I have a problem with one exercise from Probability and Random Processes (2001) by Geoffrey R. Grimmett and David R. Stirzaker.
A coin shows heads with probability $p$. Let $X_n$ be the number of flips required to obtain a run of n consecutive heads.
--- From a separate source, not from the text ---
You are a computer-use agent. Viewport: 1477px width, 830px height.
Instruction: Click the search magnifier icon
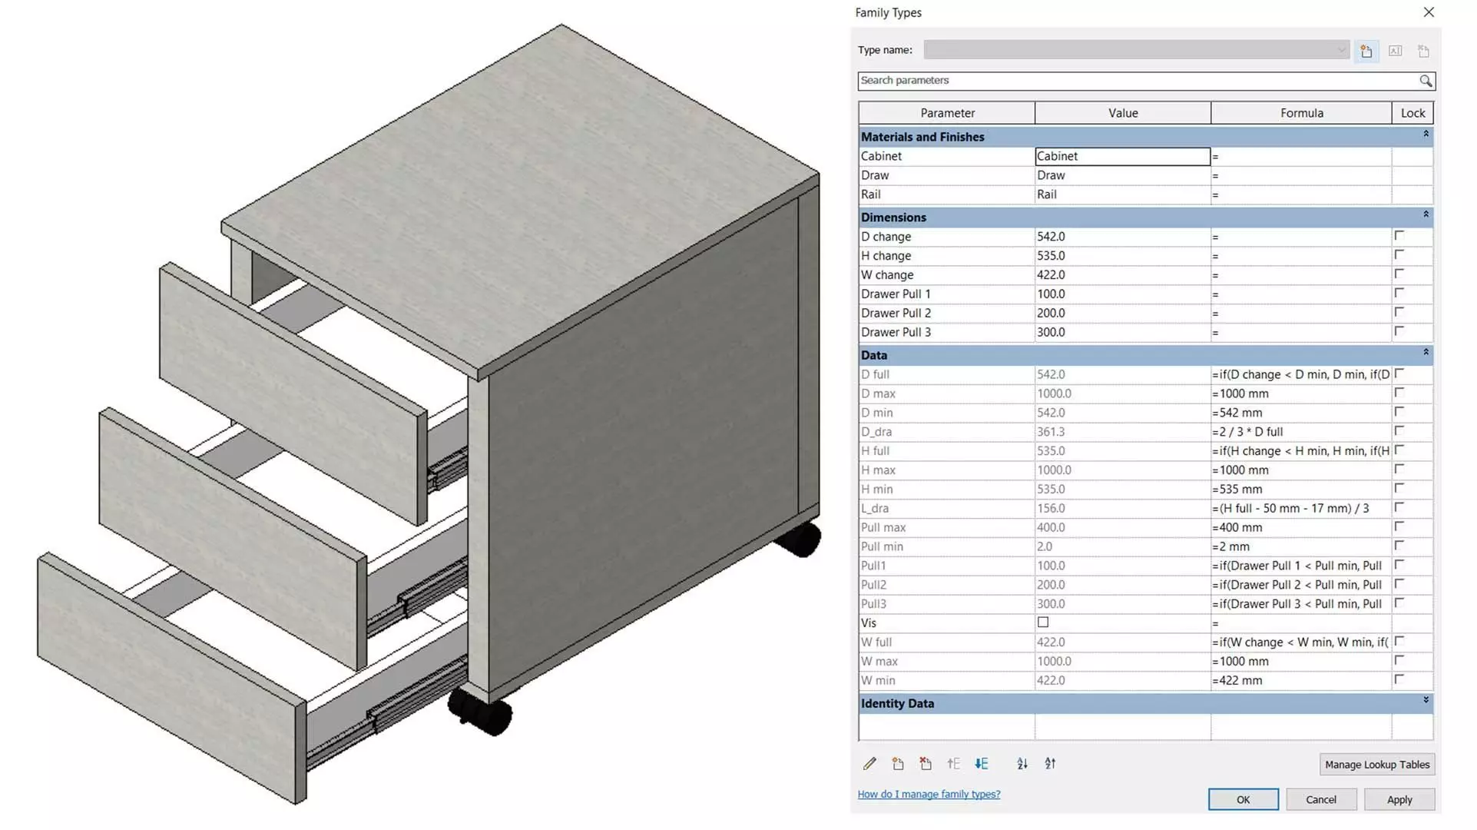(x=1426, y=81)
Show that $E(X_n) = \sum\limits_{i=1}^n p^{-i}$.
The solution offered by authors is
$E(X_n) = E\{E(X_n|X_{n-1})\} = E\{p(X_{n-1} + 1) + (1-p)(X_{n-1} + 1 + X_{n})\}$.
I am a bit confused with the last equation.
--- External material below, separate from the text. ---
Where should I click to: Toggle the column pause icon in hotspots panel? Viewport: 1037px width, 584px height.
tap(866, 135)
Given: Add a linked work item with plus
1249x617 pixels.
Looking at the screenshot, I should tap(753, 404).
From definition of $E(X|Y)$ we shoud have something like: $$ E(X_n|X_{n-1}) = \begin{cases} v_1, \text{with} \; \text{probability} \; P(X_{n-1} = w_1), \\ v_2, \text{with} \; \text{probability} \; P(X_{n-1} = w_2), \\ \dots \end{cases} $$ But on the right hand we got something like this (from answer to Rigorous proof of the recursion method to compute expectations in probability.) $$ E(X_n) = E(X_n|X_n \; \text{ends})P(X_n \; \text{ends}) + E(X_n|X_n \; \text{starts} \; \text{again})P(X_n \; \text{starts} \; \text{again}) $$
So could someone expand the given answer in a more clear and strict form.
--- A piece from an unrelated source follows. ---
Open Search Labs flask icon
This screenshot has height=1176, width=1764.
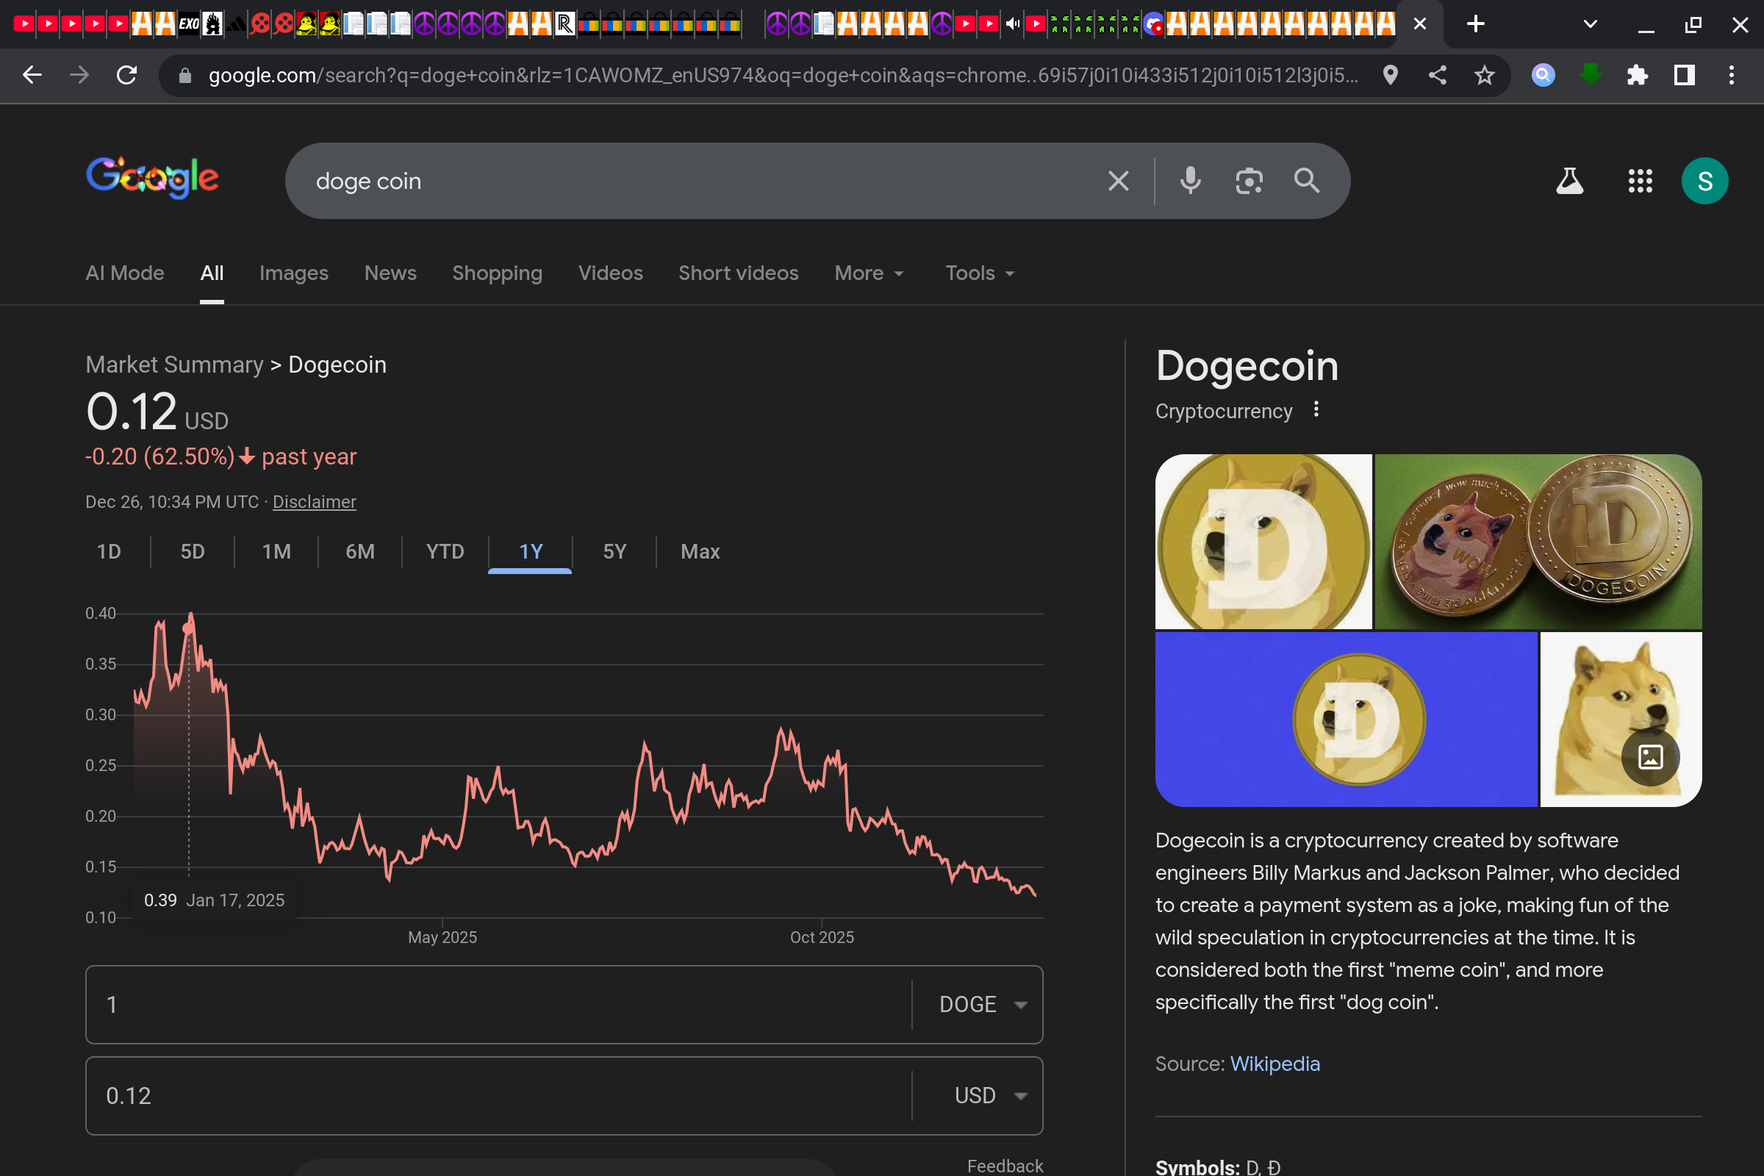coord(1569,181)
Excuse my English, I'm not a native speaker.
Let $E_i=E[X_i]$ for convenience.
The idea is to wait until you have thrown $n-1$ Heads for the first time. Then, you either get $H$ on the next toss (in which case you are done) or you throw $T$ in which case you start over. Since you expect it to take $E_{n-1}$ tosses to get that string of $n-1$ $H's$ we get the recursion $$E_n=p(E_{n-1}+1)+(1-p)(E_n+E_{n-1}+1)$$
After all, if you do get $H$ as the next toss after the $n-1$ Heads, then you expect it to have taken $E_{n-1}+1$ tosses. If you get a $T$ instead then you expect to have thrown $E_{n-1}+1$ times and you have to start over, so you expect to need another $E_n$ throws.
Thus $$E_n=1+E_{n-1}+(1-p)E_n\implies pE_n=1+E_{n-1}\implies E_n=\frac 1p+\frac 1p\times E_{n-1}$$
Starting with $E_0=0$ (or with $E_1=\frac 1p$ if you prefer) we get the desired result by induction.